**What is needed:** Write out everything in the article on college and low-income students from "There was a" down to "the middle class.", word for word.
═══ Document excerpt ═══
Is College Bad for the Poor?
There was a dust-up this week over a New York Times op-ed from Professor Ellen Ruppel Shell entitled “College May Not Be Worth It Anymore.” Shell is the author of a book coming out later this year called The Job: Work and Its Future in a Time of Radical Change.
The dust-up had to do with something Shell wrote about the return on investment that poor students receive from their college degrees. Shell wrote:
College graduates born poor earned on average only slightly more than did high school graduates born middle class. And over time, even this small “degree bonus” ebbed away, at least for men: By middle age, male college graduates raised in poverty were earning less than nondegree holders born into the middle class.
Shell referenced a study conducted by researchers Timothy Bartik and Brad Hershbein. But within 24 hours, both Bartik and Hershbein replied that Shell misrepresented their data. Bartik’s reply came in a lengthy twitter thread. Hershbein gave an interview to The Chronicle of Higher Education. The two then gave a more substantive rebuttal in a 3 page white paper. New York Times associate editor David Leonhardt got into it Friday with an op-ed of his own.
Why tell students from low income families “don’t go to college” when college is the very thing they need to access high paying jobs?
In a nutshell, the researcher’s don’t believe their work supports the hypothesis that the poor should not pursue college. Their research divided people into two groups: Families below and above 185% of the poverty line. Why the 185% figure? Because that’s the cutoff for free or reduced price lunch eligibility in K-12.
Bartik and Hershbein have found that if you’re above 185% of the poverty line, your career earnings are 136% higher if you graduate from college than if you don’t graduate from college. And if you’re below the 185% cutoff? You earn 71% more having a BA/BS degree versus just a HS degree. That’s less than 136% — a lot less — but it’s not terrible, and it’s not negative.
Bartik and Hershbein don’t want to be interpreted as discouraging college attendance among the poor, because a college degree (in their view) is a huge ticket to upward mobility. Why tell students from low income families “don’t go to college” when college is the very thing they need to access high paying jobs?
Should Graduation Be Assumed?
Shell does not dispute that students born into poverty, on average, benefit financially if they graduate from college. But that’s a big if, Shell cautions, tweeting, “People born poor are far less likely to be able to complete a degree. That’s a HUGE part of the problem.” And: “College is costly, and before making that investment in time and money, people should be aware. Can they afford to COMPLETE college? Without a degree, college attendance can leave them in debt and with little or no benefit.”
We’re talking about two separate things here, both of which are beyond dispute: (1) poor students are less likely to attend college in the first place; and (2) Those who do attend are less likely to graduate. How bad is it? Well, the gap between poor and rich students’ college graduation rates is larger than the gap between their college enrollment rates, says the John Hopkins Institute for Education Policy. We’ve boosted access to college more than completion.
═══ Recorded information ═══
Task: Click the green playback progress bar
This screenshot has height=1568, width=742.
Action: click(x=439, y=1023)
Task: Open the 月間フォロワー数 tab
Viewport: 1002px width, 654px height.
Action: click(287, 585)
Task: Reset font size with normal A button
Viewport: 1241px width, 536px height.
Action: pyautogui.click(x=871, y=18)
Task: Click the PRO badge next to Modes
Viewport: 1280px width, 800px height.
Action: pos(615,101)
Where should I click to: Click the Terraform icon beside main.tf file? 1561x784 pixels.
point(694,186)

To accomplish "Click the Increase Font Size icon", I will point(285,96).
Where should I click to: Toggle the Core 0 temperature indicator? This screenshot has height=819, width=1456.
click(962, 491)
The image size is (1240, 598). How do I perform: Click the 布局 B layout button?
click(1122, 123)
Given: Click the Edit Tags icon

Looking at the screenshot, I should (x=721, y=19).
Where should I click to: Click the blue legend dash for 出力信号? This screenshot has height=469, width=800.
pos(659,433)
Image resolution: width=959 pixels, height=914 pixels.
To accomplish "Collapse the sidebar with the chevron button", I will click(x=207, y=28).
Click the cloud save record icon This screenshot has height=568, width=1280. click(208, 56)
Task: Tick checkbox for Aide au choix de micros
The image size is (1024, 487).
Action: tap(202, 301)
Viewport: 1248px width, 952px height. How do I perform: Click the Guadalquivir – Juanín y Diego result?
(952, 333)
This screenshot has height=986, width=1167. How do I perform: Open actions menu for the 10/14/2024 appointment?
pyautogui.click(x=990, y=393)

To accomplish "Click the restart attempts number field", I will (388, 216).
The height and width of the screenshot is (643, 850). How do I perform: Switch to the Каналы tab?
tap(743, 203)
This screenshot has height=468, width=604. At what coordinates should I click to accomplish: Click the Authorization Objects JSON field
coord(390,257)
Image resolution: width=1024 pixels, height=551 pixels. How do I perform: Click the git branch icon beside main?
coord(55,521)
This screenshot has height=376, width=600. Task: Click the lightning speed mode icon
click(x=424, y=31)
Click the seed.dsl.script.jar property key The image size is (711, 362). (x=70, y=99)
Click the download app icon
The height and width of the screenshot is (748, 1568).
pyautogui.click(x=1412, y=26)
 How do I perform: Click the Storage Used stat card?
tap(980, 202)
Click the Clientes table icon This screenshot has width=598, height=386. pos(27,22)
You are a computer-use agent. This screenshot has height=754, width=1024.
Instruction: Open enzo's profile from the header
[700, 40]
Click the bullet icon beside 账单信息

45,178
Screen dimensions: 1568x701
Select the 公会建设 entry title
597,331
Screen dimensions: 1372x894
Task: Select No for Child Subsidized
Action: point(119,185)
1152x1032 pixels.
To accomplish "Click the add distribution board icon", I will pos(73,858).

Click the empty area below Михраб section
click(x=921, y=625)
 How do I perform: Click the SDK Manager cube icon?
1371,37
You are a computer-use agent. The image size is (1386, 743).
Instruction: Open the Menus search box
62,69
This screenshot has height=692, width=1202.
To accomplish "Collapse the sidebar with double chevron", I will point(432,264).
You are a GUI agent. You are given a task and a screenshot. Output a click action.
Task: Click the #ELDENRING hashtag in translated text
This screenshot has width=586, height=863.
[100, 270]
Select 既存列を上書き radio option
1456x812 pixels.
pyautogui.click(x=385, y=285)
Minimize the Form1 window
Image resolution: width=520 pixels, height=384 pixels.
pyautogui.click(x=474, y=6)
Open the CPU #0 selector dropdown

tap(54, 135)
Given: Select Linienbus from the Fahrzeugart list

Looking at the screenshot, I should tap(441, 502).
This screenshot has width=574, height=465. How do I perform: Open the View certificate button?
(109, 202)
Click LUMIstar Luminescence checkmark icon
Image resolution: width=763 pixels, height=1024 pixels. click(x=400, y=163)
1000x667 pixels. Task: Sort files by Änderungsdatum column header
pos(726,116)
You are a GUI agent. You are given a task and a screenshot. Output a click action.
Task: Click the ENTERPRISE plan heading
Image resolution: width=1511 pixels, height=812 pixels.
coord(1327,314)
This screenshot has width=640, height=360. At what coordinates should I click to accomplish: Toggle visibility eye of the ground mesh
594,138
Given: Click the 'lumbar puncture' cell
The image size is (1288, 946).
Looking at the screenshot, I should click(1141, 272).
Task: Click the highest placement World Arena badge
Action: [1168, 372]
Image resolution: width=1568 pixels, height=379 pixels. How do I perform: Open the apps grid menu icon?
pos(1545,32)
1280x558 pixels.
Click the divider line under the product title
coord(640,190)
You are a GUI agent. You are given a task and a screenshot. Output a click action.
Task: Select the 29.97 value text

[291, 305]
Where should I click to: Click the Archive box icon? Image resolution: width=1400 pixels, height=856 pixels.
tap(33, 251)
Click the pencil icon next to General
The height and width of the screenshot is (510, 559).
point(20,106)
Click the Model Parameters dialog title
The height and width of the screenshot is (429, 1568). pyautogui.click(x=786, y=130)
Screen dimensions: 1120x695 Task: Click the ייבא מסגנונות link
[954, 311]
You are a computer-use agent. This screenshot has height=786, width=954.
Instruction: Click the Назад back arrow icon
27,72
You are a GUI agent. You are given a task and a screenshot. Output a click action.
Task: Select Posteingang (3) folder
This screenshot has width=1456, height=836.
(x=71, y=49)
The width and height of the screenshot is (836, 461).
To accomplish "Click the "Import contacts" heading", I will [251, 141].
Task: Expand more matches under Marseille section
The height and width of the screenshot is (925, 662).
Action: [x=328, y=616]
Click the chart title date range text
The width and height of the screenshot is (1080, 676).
═══
**Complete answer:**
There was a dust-up this week over a New York Times op-ed from Professor Ellen Ruppel Shell entitled “College May Not Be Worth It Anymore.” Shell is the author of a book coming out later this year called The Job: Work and Its Future in a Time of Radical Change.
The dust-up had to do with something Shell wrote about the return on investment that poor students receive from their college degrees. Shell wrote:
College graduates born poor earned on average only slightly more than did high school graduates born middle class. And over time, even this small “degree bonus” ebbed away, at least for men: By middle age, male college graduates raised in poverty were earning less than nondegree holders born into the middle class.